An overwhelming majority of Grok user-generated content from a mid-January analysis depicts nudity or sexual activity, according to a think tank.
Elon Musk’s artificial intelligence (AI) platform Grok is still being used to generate sexually explicit images despite recent restrictions by the company, according to a new analysis.
Last summer, xAI, Grok’s operating company, introduced an image-generator feature that included a “spicy mode” that could generate adult content. In recent weeks, the feature was used to undress images of women.
After mounting criticism, parent company X said on January 14 that it had “implemented technological measures” to prevent Grok from editing images of real people in revealing clothing.
But European non-profit AI Forensics found that Grok could still be used to generate sexualised images of individuals.
It analysed 2,000 user conversations on January 19 and found an "overwhelming" majority depicted nudity or sexual activity, showing the platform is still used to generate sexual images.
The researchers also found that users can bypass restrictions by accessing Grok directly through its website rather than through X, or by using Grok Imagine, the AI’s video and image generation tool.
Grok did not answer Euronews Next’s prompt to generate a sexual image on January 20th.
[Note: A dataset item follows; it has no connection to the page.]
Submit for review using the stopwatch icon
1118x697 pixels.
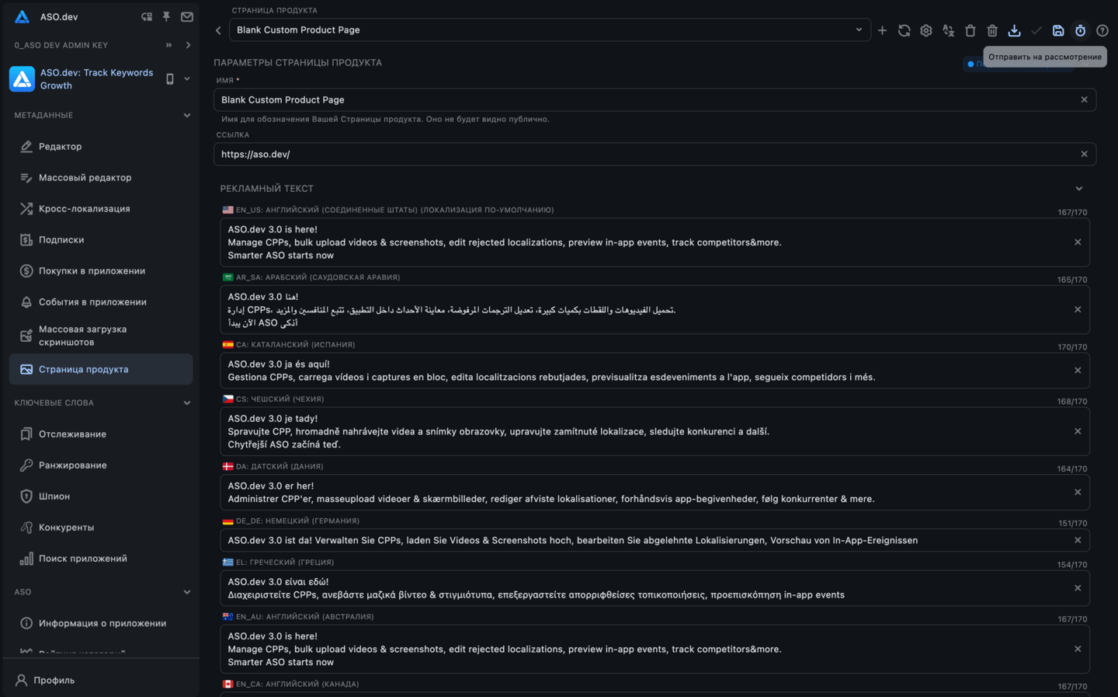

Instead, it said xAI implemented content blocks to prevent image creation that depicts real people in revealing or sexualised clothing, including bikinis, and underwear.
“You cannot reliably generate naked or half-naked images through Grok right now, especially not of real people or anything explicit,” the chatbot said in response to the prompt. “xAI has prioritised legal compliance and safety over unrestricted ‘spicy’ generation after the January controversies.”
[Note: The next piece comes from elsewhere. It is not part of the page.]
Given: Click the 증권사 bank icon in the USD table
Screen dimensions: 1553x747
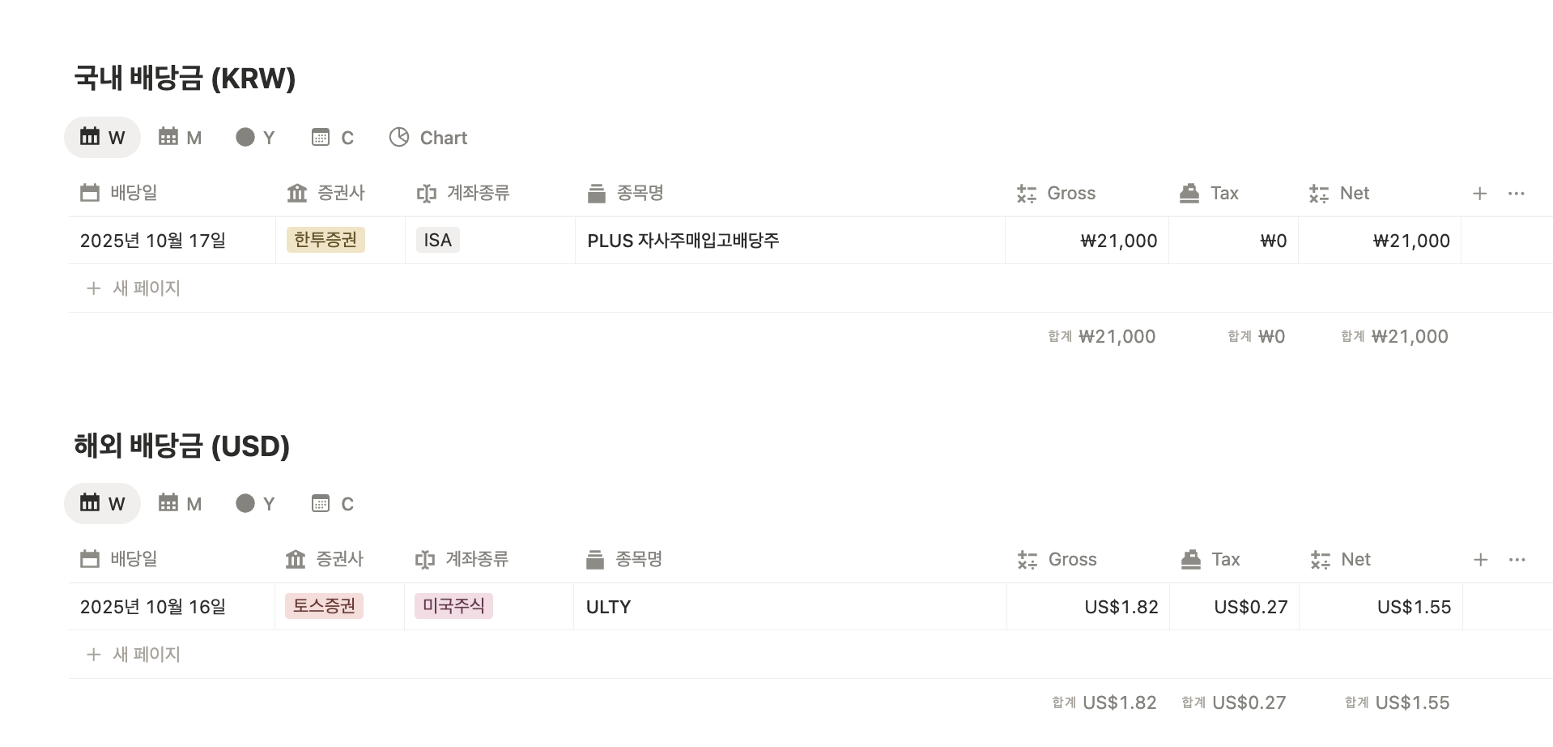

Euronews Next reached out to xAI for comment about the analysis, but did not receive a response at the time of publication.
Separately, Musk wrote on X that the algorithm for both xAI and Grok is “dumb” and “needs massive improvements.”
X has since open sourced its algorithmand posted it on GitHub, a developer platform, to share code, so users can watch its team “struggle to make it better in real-time,” Musk said.
X’s algorithm considers what a user has clicked on or engaged with when deciding which content to show on its feed, according to xAI’s GitHub page.
It also analyses “out-of-network” content from accounts that the user doesn’t follow but that they might find interesting. The algorithm then sorts and ranks this content using a mathematical formula to decide what will be shown in the user’s feed.
It also filters out posts from blocked accounts or keywords that the user doesn’t want to see, along with content that the algorithm detects as violent or spam, the diagram continued.
Musk has committed to updating the GitHub page every four weeks with the developer’s notes, so users can understand what changes have been made.